THE Philippine economy is expected to stay the course this year, as certain risks are balanced by opportunities of growth for 2018, an international credit watcher said.
In a statement on Wednesday, Moody’s Investors Service said it is optimistic of Philippine prospects for 2018, as the country’s credit profile remains supported by strong growth and progress on reform.
Earlier this month, the credit watcher affirmed the country’s long-term local currency and foreign currency issuer and senior unsecured debt ratings at “Baa2” and maintained the outlook at stable.
The stable outlook indicates an expectation of an unchanged rating in the next 12 to 18 months.
“Moody’s Investors Service says that the credit profile of the Government of the Philippines [‘Baa2’ stable] is supported by a large and fast-growing economy and continued gains in debt affordability, in part because of revenue reforms,” Moody’s said.
“These positive features are balanced against low per capita incomes and low revenue-raising capacity when compared with other Baa-rated countries,” it added.

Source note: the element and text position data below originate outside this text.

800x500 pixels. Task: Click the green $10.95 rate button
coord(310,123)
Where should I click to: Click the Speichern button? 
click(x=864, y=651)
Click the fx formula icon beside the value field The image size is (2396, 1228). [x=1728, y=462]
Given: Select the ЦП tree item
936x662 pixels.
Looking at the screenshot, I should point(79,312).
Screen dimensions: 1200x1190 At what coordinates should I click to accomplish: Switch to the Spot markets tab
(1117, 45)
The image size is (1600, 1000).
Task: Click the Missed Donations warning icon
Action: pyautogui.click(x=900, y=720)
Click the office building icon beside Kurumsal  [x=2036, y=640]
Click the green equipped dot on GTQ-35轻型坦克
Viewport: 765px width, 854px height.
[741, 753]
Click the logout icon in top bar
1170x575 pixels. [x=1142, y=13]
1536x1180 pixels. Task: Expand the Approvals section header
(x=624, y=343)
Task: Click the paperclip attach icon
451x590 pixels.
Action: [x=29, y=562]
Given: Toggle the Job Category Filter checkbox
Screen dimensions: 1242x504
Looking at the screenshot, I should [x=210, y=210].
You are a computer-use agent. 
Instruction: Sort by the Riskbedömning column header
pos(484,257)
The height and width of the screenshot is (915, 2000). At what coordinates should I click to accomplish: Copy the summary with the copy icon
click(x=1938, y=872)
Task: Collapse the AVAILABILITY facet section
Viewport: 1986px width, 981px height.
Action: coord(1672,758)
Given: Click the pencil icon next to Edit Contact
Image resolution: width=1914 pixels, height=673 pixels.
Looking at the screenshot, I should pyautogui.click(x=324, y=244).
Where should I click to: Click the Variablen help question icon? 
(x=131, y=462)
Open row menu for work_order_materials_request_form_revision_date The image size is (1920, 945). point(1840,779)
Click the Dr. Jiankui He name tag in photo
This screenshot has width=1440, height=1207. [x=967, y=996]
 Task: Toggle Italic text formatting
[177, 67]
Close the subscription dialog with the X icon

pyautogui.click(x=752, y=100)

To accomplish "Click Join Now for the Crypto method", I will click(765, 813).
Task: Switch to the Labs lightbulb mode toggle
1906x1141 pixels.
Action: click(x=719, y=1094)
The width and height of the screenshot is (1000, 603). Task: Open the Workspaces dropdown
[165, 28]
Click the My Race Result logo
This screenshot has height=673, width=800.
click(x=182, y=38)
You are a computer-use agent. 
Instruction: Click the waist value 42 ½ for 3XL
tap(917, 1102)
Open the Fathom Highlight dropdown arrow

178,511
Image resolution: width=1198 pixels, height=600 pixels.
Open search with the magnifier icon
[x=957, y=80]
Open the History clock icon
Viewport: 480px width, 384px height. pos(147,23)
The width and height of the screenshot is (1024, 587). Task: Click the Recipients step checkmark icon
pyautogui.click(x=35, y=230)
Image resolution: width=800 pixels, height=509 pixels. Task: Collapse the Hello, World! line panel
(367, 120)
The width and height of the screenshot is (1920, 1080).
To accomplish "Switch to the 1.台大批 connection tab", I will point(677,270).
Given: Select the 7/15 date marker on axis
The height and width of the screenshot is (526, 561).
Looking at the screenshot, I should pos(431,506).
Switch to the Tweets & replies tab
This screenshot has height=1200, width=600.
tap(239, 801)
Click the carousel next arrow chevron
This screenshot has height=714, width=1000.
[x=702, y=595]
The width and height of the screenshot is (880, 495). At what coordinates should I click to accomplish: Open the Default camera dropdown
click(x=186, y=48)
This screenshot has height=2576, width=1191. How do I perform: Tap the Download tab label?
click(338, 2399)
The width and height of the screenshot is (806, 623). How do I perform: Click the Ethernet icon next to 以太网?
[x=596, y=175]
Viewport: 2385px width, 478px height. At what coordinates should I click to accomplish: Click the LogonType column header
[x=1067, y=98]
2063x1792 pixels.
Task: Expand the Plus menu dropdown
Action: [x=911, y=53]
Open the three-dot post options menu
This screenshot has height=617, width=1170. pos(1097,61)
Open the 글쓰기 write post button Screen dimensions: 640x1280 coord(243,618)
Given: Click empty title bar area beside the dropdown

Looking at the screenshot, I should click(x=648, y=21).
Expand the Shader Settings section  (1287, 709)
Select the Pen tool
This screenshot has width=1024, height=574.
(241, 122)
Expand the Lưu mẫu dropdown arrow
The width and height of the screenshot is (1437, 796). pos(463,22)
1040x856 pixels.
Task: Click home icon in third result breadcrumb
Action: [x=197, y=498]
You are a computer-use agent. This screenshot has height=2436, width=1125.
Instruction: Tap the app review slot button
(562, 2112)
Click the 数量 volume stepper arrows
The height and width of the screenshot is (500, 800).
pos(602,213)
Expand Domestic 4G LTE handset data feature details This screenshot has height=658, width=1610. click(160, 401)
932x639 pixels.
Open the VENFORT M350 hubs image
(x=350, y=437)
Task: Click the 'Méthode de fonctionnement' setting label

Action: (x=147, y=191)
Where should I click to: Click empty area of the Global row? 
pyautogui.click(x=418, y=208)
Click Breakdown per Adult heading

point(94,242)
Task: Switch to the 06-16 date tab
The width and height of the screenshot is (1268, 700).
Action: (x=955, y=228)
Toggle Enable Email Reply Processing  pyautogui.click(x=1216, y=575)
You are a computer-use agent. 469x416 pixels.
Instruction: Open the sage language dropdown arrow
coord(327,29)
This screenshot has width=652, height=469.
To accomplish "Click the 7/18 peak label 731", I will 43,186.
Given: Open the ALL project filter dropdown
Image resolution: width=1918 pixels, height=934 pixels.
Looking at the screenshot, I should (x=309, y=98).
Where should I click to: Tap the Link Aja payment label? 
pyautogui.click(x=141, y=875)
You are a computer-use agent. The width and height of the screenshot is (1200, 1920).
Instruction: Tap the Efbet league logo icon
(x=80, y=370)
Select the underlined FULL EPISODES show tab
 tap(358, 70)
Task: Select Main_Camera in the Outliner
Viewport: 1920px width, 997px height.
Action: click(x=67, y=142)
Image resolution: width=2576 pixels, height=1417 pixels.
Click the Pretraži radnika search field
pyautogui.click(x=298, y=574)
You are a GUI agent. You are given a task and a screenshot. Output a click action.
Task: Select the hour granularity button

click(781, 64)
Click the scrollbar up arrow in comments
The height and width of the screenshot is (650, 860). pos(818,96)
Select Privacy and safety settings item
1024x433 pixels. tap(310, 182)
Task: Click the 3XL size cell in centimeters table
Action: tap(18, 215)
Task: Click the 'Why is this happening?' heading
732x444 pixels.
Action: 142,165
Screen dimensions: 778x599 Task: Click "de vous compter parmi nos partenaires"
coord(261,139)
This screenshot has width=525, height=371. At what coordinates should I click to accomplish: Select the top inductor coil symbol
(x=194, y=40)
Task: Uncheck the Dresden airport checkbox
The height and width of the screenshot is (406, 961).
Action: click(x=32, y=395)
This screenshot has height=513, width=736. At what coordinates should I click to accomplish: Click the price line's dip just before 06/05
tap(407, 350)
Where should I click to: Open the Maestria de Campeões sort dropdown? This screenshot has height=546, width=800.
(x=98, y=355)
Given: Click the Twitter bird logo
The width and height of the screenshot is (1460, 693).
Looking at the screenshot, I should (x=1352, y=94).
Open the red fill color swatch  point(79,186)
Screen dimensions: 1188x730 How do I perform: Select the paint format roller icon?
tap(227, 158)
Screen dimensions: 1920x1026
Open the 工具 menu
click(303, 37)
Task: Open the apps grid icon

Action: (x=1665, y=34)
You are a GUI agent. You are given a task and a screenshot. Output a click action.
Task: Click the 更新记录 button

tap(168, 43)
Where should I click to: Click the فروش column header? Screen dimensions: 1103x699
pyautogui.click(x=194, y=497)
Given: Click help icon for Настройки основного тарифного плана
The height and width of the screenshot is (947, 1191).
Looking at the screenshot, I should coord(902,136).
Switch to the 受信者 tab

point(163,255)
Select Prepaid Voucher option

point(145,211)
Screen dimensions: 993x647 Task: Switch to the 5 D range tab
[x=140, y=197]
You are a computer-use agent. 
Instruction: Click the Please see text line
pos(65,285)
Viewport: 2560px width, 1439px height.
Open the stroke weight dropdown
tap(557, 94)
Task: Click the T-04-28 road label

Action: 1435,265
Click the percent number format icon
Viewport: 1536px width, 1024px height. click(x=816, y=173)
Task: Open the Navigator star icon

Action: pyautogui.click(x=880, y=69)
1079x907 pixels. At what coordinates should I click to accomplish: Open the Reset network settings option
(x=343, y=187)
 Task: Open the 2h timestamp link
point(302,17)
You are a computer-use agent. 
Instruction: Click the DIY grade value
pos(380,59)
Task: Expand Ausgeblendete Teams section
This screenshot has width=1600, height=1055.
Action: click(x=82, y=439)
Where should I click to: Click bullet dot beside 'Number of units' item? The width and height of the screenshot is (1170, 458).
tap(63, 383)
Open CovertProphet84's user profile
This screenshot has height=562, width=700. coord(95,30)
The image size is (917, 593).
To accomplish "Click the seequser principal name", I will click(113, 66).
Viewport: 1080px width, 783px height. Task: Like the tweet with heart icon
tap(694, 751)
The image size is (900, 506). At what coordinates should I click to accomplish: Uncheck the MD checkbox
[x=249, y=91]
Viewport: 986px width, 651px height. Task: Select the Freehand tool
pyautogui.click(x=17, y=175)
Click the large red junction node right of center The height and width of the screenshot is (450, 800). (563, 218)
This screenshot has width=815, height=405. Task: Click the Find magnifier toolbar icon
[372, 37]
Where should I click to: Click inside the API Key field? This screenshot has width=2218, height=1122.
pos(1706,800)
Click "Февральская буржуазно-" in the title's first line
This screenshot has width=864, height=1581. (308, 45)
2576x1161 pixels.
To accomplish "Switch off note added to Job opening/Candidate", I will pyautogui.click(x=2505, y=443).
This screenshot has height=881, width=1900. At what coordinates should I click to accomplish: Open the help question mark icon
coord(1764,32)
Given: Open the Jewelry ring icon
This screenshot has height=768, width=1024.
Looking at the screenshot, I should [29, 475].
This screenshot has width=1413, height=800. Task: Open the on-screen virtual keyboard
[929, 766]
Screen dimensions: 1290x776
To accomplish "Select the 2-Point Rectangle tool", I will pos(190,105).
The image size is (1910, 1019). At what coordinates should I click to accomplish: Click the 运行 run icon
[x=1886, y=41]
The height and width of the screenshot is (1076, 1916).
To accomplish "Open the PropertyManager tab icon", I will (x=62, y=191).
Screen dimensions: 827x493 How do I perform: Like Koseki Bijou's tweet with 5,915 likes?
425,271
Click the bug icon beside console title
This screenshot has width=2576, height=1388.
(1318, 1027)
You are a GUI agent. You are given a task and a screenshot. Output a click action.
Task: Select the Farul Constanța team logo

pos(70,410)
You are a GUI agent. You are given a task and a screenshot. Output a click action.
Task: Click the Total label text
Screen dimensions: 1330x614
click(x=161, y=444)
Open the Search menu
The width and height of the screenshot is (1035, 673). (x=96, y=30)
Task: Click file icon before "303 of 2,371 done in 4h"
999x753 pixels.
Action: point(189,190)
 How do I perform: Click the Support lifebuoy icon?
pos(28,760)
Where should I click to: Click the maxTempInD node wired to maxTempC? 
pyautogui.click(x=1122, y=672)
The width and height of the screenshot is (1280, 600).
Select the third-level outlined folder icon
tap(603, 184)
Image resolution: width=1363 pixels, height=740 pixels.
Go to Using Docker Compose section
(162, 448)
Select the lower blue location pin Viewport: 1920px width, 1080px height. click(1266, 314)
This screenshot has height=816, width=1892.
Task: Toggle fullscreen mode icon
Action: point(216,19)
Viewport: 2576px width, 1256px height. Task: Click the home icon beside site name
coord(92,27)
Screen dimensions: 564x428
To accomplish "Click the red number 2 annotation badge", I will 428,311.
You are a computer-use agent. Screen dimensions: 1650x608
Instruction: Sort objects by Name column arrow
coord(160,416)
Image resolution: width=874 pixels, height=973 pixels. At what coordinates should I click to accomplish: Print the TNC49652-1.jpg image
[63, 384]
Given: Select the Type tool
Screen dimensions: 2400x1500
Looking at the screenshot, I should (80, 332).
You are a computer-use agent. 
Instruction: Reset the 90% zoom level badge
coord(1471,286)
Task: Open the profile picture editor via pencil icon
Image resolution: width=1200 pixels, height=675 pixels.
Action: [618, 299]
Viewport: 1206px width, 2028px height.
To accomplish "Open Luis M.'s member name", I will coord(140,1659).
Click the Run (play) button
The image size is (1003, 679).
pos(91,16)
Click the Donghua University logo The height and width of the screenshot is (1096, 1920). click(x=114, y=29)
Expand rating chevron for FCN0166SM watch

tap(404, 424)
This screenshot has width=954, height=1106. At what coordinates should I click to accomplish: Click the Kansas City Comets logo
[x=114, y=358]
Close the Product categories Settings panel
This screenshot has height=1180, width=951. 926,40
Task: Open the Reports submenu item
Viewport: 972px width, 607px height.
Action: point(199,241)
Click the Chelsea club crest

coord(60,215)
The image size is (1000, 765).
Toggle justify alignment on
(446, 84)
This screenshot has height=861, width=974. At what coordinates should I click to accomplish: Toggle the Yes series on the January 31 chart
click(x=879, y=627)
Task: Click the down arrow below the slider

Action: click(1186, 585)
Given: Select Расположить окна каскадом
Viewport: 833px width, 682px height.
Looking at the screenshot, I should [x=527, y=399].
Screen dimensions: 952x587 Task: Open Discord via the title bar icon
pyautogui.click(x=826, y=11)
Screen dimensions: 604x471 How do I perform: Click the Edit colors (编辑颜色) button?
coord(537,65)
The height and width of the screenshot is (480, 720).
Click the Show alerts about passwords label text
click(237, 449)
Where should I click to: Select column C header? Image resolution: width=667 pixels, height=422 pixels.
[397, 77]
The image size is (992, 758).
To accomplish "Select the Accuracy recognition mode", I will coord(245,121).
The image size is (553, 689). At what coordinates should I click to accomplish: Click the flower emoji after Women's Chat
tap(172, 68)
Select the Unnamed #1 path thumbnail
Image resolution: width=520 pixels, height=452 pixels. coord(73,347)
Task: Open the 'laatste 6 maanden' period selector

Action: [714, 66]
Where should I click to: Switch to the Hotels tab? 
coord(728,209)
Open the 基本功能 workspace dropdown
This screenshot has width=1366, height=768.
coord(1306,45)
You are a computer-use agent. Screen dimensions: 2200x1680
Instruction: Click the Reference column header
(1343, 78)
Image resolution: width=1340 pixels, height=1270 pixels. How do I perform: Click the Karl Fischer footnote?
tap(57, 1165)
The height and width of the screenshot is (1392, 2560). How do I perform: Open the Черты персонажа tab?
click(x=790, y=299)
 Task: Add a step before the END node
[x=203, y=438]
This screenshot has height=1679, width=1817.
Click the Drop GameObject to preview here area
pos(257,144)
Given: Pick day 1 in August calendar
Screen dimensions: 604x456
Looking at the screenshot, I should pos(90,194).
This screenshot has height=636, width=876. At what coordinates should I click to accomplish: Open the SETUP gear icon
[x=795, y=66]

The credit watcher further said on Wednesday that it expects the Philippines’s robust economic growth to be sustained over the next few years, as the government’s focus on infrastructure development reinforces the decade-long trend of increasing potential growth.
In its earlier credit action, Moody’s also flagged the rising prices of goods in the country as one of the major risks to the Philippine economy in the near-term.
“The Philippines is buffeted by a number of headwinds that contribute to inflationary pressures. Based in part on the strong track record of the BSP in maintaining monetary and financial stability, Moody’s expects the rise in inflation since the beginning of 2018 to be transitory,” Moody’s earlier said.
However, significant capacity constraints related to the Philippines’s topography, possibly persistent pressure on the currency and capital inflows, and a current-account balance in slight deficit, pose material challenges to policymakers in ensuring that inflation expectations and inflation pressure are contained,” it added.
This prompted the BSP to make stronger monetary-policy hints, with BSP chief Nestor Espenilla Jr. saying they are prepared to pull the trigger on interest rate hikes for the third consecutive time this August.
The Monetary Board is expected to meet on August 9 for their fifth monetary-policy meeting of the year.